Curators want more funds to obtain, breed and manage their priority species. Exhibit specialists always need more funds to create improved displays to engage the public. Field scientists have an insatiable appetite for funds to conduct research on endangered species in situ and to pay local guards to safeguard wildlife in protected areas. The needs are so great worldwide that it is nearly impossible to fund all the worthy projects. Educators believe that more and better programs could strengthen the constituency for conservation. Logic says that if people don’t appreciate the beauty and ecological value of a species, they won’t support conservation initiatives. This makes the financial need large in all areas. We need Solomonic zoo directors and trustees with deep pockets to fund the work of saving species.

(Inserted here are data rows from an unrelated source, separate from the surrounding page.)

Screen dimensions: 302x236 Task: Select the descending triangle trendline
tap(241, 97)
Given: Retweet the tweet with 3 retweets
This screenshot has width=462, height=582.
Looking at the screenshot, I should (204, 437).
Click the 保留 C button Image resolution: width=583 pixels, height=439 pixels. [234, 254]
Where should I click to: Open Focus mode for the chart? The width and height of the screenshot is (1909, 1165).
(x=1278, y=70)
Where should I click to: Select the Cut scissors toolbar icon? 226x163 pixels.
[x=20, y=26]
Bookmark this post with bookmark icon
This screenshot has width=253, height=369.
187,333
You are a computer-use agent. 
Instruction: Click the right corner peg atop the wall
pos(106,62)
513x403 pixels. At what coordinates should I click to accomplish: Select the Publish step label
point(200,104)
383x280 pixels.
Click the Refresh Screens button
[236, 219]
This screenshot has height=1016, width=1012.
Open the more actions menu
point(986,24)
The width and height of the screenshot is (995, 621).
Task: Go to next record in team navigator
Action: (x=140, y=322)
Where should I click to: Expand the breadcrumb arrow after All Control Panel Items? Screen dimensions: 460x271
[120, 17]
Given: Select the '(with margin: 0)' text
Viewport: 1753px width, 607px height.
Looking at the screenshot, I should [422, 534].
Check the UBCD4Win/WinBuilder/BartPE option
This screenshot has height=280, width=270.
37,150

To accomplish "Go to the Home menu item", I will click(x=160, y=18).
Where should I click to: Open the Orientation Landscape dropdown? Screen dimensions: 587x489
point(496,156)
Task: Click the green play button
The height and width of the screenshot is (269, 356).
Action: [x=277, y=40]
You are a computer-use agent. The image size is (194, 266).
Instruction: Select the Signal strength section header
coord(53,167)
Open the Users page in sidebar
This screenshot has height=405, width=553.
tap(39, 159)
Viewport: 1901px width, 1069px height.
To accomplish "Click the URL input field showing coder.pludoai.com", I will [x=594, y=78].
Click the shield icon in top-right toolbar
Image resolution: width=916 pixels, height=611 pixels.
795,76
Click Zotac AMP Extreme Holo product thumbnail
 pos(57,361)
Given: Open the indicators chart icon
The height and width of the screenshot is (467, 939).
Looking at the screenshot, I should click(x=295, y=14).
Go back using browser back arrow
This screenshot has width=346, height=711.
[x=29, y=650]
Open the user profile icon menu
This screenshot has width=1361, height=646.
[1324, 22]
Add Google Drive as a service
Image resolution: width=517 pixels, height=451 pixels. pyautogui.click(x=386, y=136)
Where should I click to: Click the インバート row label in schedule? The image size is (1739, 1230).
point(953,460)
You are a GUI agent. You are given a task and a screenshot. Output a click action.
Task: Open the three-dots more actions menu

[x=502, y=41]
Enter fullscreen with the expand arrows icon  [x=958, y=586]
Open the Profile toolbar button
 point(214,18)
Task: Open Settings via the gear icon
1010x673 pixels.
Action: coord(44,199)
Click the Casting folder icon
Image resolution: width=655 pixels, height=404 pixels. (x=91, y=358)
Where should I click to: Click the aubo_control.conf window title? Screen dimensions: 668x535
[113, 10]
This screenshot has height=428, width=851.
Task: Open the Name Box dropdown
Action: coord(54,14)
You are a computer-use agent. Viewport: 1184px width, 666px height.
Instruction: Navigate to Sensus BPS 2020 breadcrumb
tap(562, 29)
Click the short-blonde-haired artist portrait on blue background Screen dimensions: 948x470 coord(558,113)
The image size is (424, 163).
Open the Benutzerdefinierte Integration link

If visitors truly understood the serious peril that amazing creatures such as Amur leopards, Western lowland gorillas, Siberian tigers, Javan rhinos or orangutans face today, they’d do more than visit. They’d arm themselves with information about the ecology of the animals and the specific threats that reduce their numbers in the wild and act, not just visit a zoo, ogle, or point at embarrassing behaviors of primates and laugh. They’d support legislation to protect wild lands and contribute financially to conservation organizations. They’d encourage school boards to include the study of ecology as a part of science curricula.
|Orangutans are endangered and experiencing population decline.|
I’ve often wondered why almost anything pertaining to a zoo frequently provokes titters or silly questions from members of the public when zoos today are such serious business. When I found myself working as an instructor at the Bronx Zoo, the question I was asked most often was: do you teach the gorillas? Yes, it was meant to be humorous, of course, but it also revealed a lack of knowledge about what zoos did, or could do.
At the time, in the early ‘70s, in fact, education of the public was not high on the list of priorities of most zoos as it is today. Their main purpose was to care for and exhibit exotic animals for the pleasure of the public, a goal not so different from the 1700s when European zoos began as royal menageries.
The good news is that today the 232 accredited zoological institutions are professionally managed and collaborate within the American Association of Zoos and Aquariums (AZA) to save critically endangered species. And zoo education departments conduct a broad variety of programs for children of all ages, teens, parents and teachers. Just ask any child who has attended a zoo camp program or an overnight safari, and it’ll become patently clear that as adults, these kids will be partners in conserving our wild heritage. These kids won’t be asking whether we teach gorillas – they’ll be able to tell you what the gorillas can teach us.